Vejam só, ano passado mesmo, duas obras, um longa e um curta, lidaram com temas idênticos. Da Netflix, Os Mitchell Contra as Máquinas encapsulou todo um drama sobre amar sua família e manter o próprio espaço conforme se amadurece concomitantemente a um uso alucinado de técnicas animadas para colorir aquele mundo e expressar seus personagens. Da Disney, o brilhante curta Far From the Tree, lançado junto com Encanto e que inacreditavelmente não foi indicado ao Oscar, que em 7 minutos é visualmente espantoso ao animar estilo 2D com 3D de modo único e poético, enquanto, sem nenhum diálogo, dá uma aula sobre superar o trauma geracional. O desafio de Red seria mesclar isto na própria natureza e identidade étnica, algo atingido com inferior eficácia a ambos os supracitados. Nisto, serve mais como precursor dentro do estúdio do que exemplar artístico. É um marco por existir, não pelo que é. 

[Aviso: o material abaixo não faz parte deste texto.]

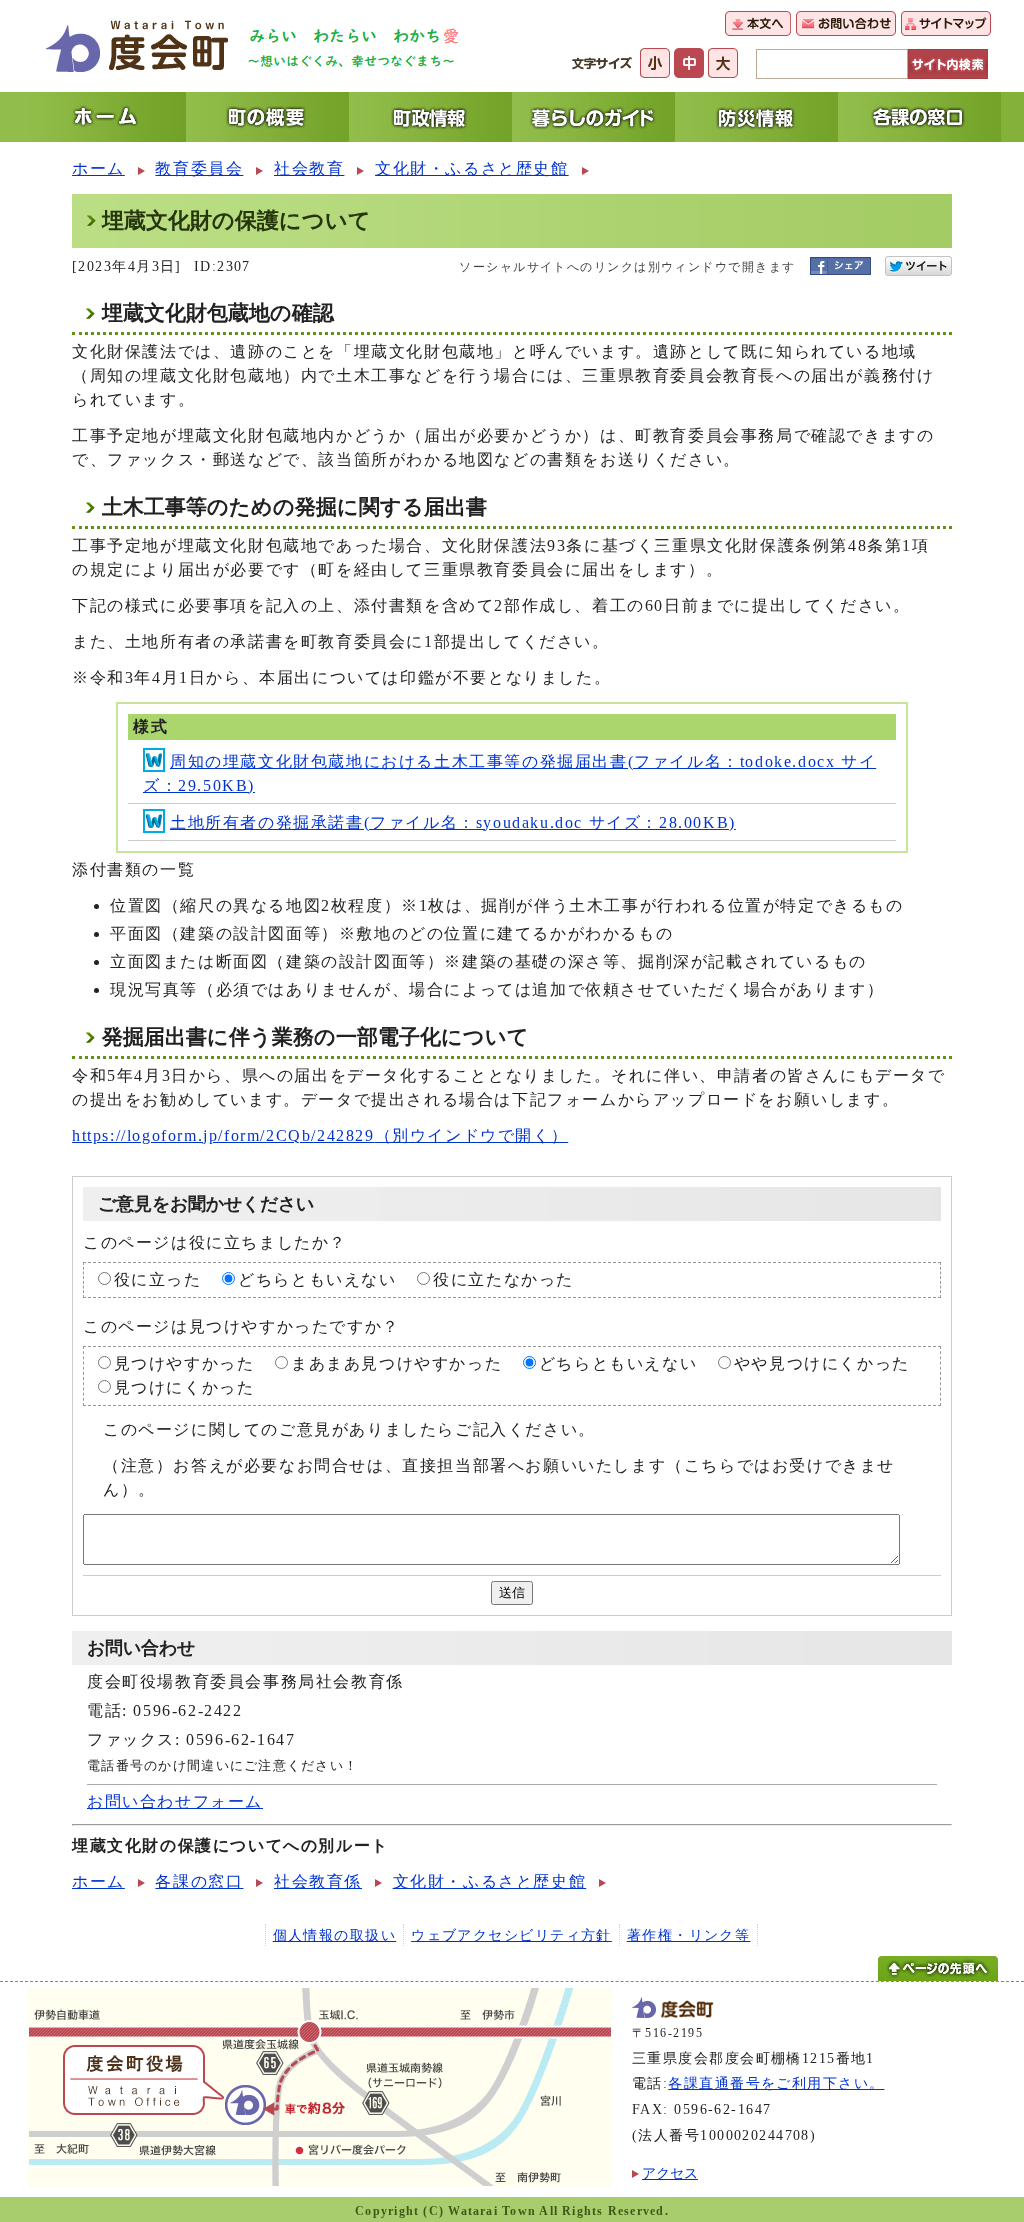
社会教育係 (318, 1881)
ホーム (98, 168)
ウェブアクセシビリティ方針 (511, 1935)
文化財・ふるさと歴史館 (472, 168)
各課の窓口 (199, 1881)
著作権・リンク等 (689, 1935)
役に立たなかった (503, 1279)
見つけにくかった (184, 1387)
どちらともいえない (317, 1279)
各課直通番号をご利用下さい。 (776, 2083)
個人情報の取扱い (335, 1935)
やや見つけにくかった (822, 1363)
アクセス (670, 2173)
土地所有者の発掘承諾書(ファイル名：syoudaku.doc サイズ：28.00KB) (453, 822)
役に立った (158, 1279)
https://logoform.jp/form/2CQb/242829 (320, 1135)
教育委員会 (199, 168)
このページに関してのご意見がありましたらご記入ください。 (349, 1429)
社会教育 (309, 168)
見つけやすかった (184, 1363)
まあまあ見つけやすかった (396, 1363)
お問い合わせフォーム (175, 1801)
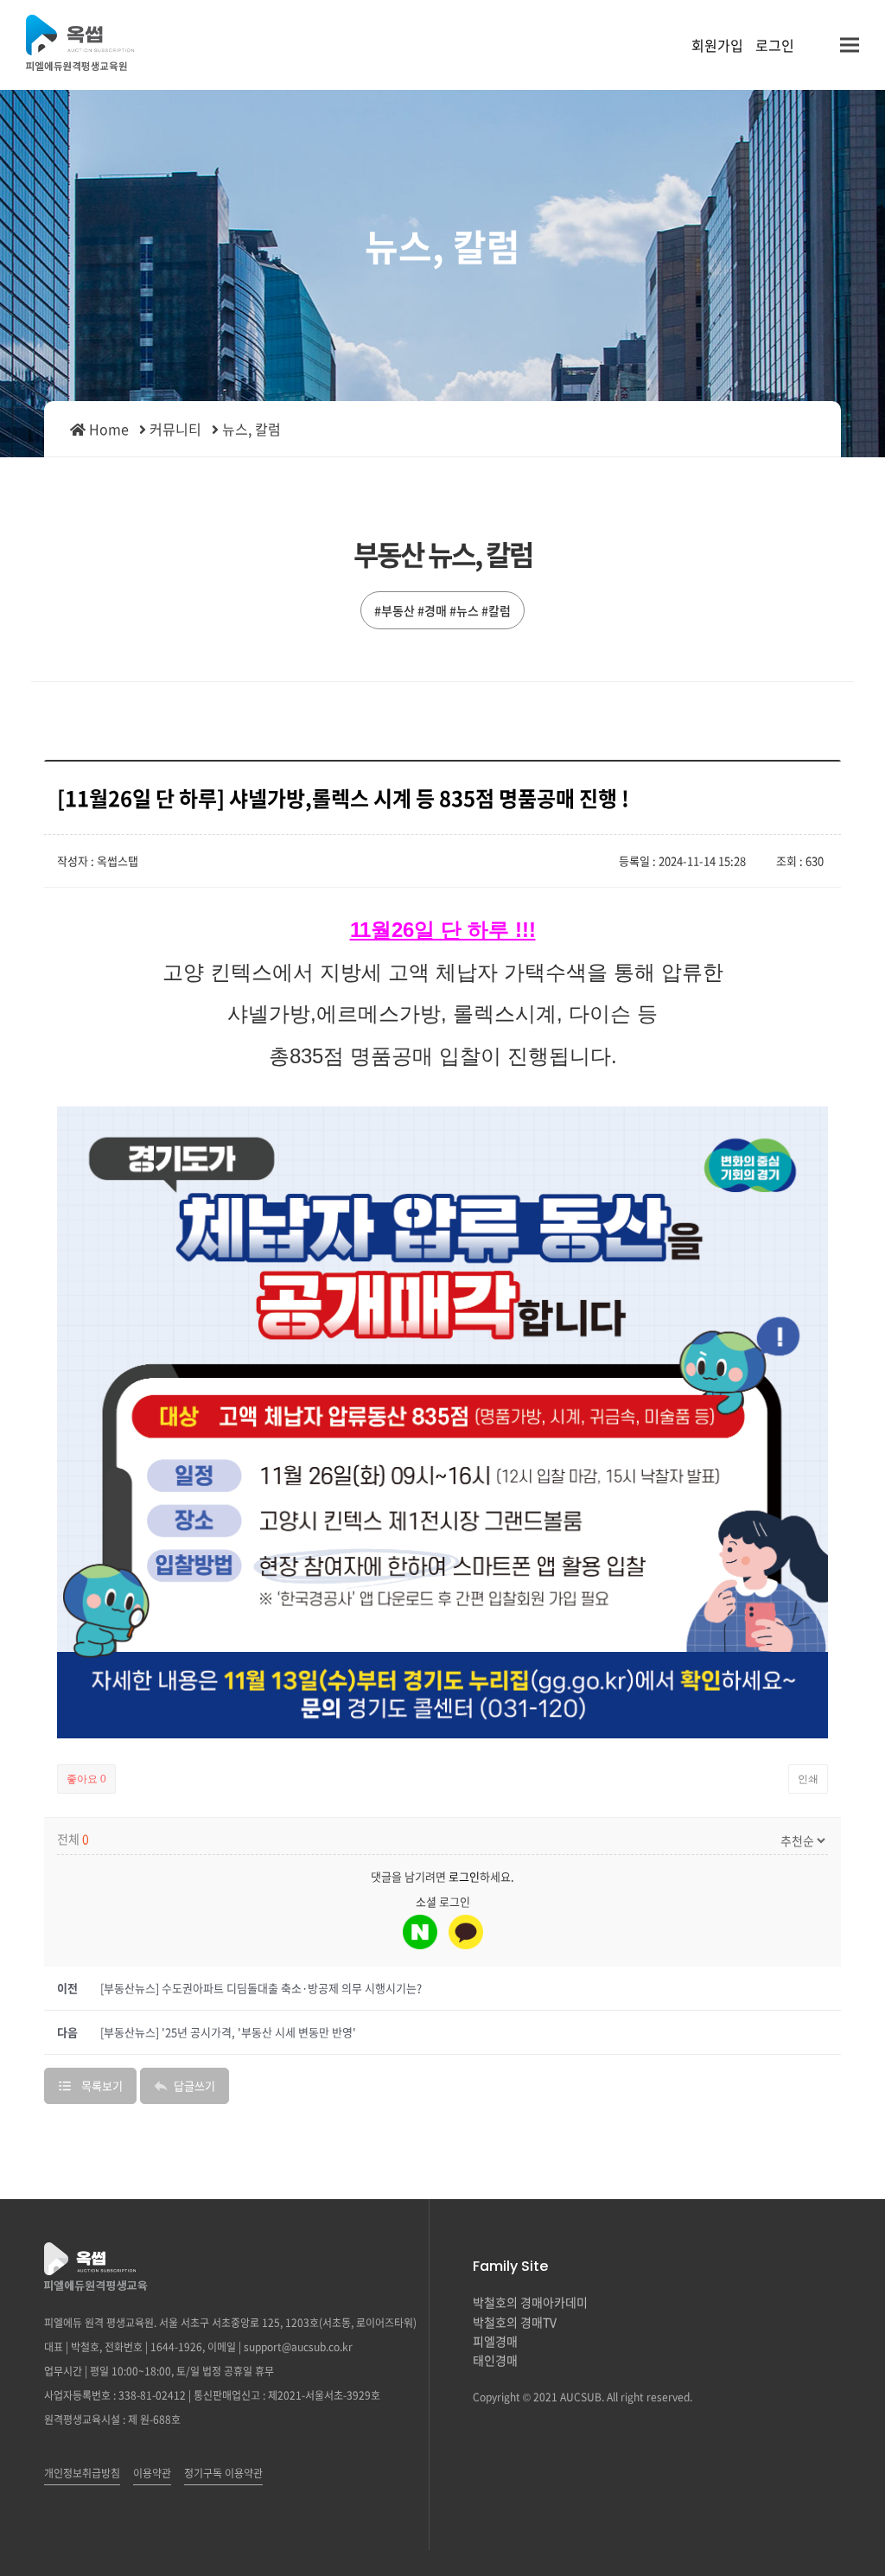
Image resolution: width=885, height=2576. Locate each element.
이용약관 (152, 2473)
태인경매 (495, 2360)
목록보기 (102, 2085)
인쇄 (808, 1779)
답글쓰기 (194, 2085)
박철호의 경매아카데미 (530, 2302)
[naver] (420, 1932)
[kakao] (465, 1932)
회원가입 (717, 45)
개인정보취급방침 (82, 2473)
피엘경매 (495, 2341)
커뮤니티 (175, 428)
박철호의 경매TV (515, 2322)
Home (107, 428)
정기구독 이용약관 (223, 2473)
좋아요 (86, 1779)
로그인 (774, 45)
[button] (849, 45)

Deve ser olhado com carinho no futuro dentro desta safra da Pixar pós-Lasseter; mais corajosa, ambivalente, carinhosa e global, porém ainda engatinhando dentro do que pode oferecer como mídia além do entretenimento, mas retrato social para compreensão e identificação, acima do riso. É um filme carismático, mas facilmente superável e esquecido, que talvez funcione muito como terapia ou coletânea de memórias animadas, mas que trabalha pouco fora disto, uma situação rara em um estúdio que tanto se orgulha de ser tanto para crianças, quanto adultos.